(GIVEN INFORMATION)

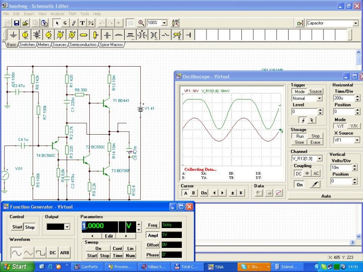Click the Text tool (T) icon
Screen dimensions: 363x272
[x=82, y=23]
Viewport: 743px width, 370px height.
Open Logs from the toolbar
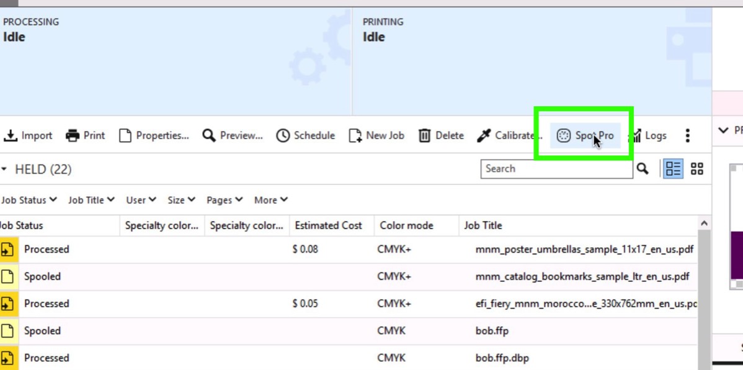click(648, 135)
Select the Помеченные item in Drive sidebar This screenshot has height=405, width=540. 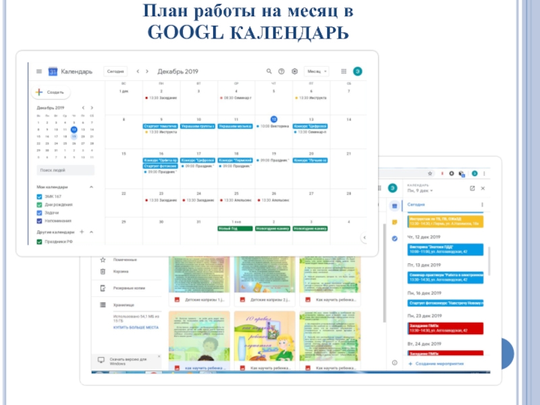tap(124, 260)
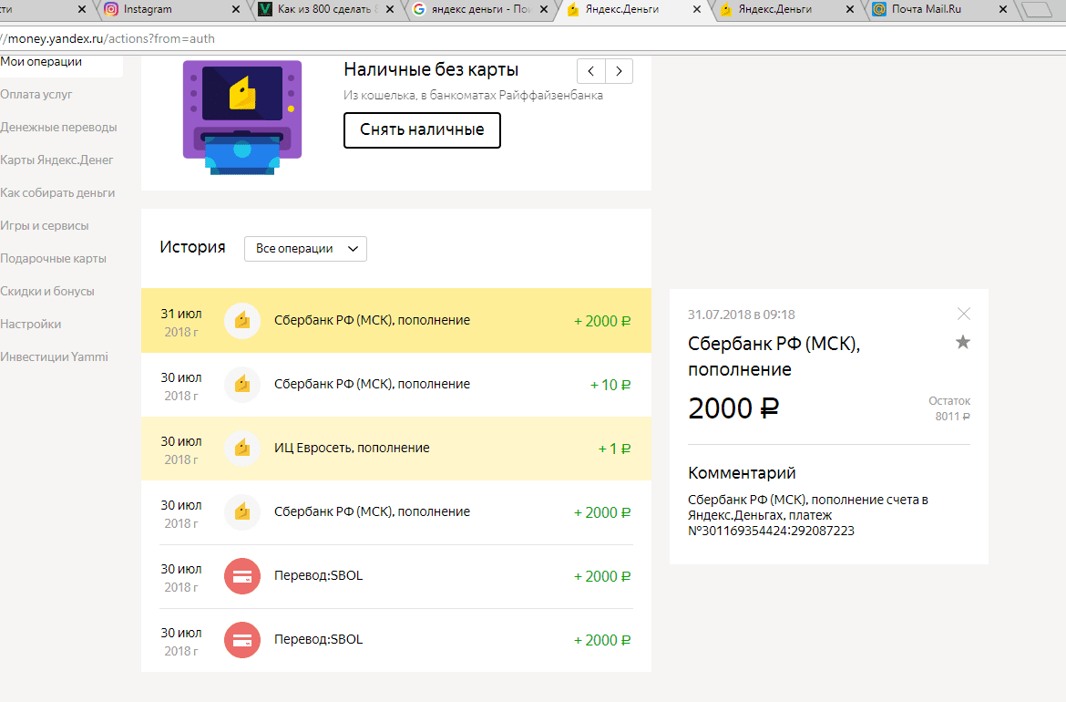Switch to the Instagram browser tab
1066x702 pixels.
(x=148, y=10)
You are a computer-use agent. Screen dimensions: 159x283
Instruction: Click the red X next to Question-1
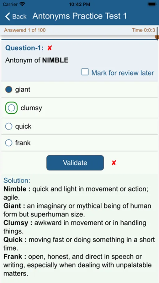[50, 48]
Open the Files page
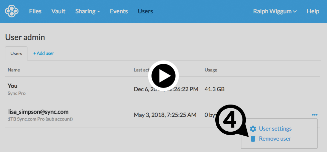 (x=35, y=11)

(End GIVEN INFORMATION)
(GIVEN INFORMATION)

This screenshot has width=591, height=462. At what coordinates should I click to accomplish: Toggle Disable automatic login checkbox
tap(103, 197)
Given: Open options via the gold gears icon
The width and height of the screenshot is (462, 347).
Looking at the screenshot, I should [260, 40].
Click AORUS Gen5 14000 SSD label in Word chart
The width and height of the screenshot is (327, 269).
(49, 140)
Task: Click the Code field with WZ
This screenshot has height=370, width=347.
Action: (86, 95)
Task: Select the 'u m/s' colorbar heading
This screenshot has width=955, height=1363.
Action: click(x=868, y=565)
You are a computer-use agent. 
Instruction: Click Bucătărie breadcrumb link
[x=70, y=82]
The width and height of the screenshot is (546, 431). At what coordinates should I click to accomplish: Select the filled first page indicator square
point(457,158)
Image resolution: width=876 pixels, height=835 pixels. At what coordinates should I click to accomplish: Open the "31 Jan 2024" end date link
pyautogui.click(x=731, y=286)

(End GIVEN INFORMATION)

## WORK TO BE COMPLETED
Whenever a line of the entries contains the string "agent", copy that line.

## PROBLEM SOLUTION
You are a computer-use agent. Screen dimensions: 159x283
You are a computer-use agent. 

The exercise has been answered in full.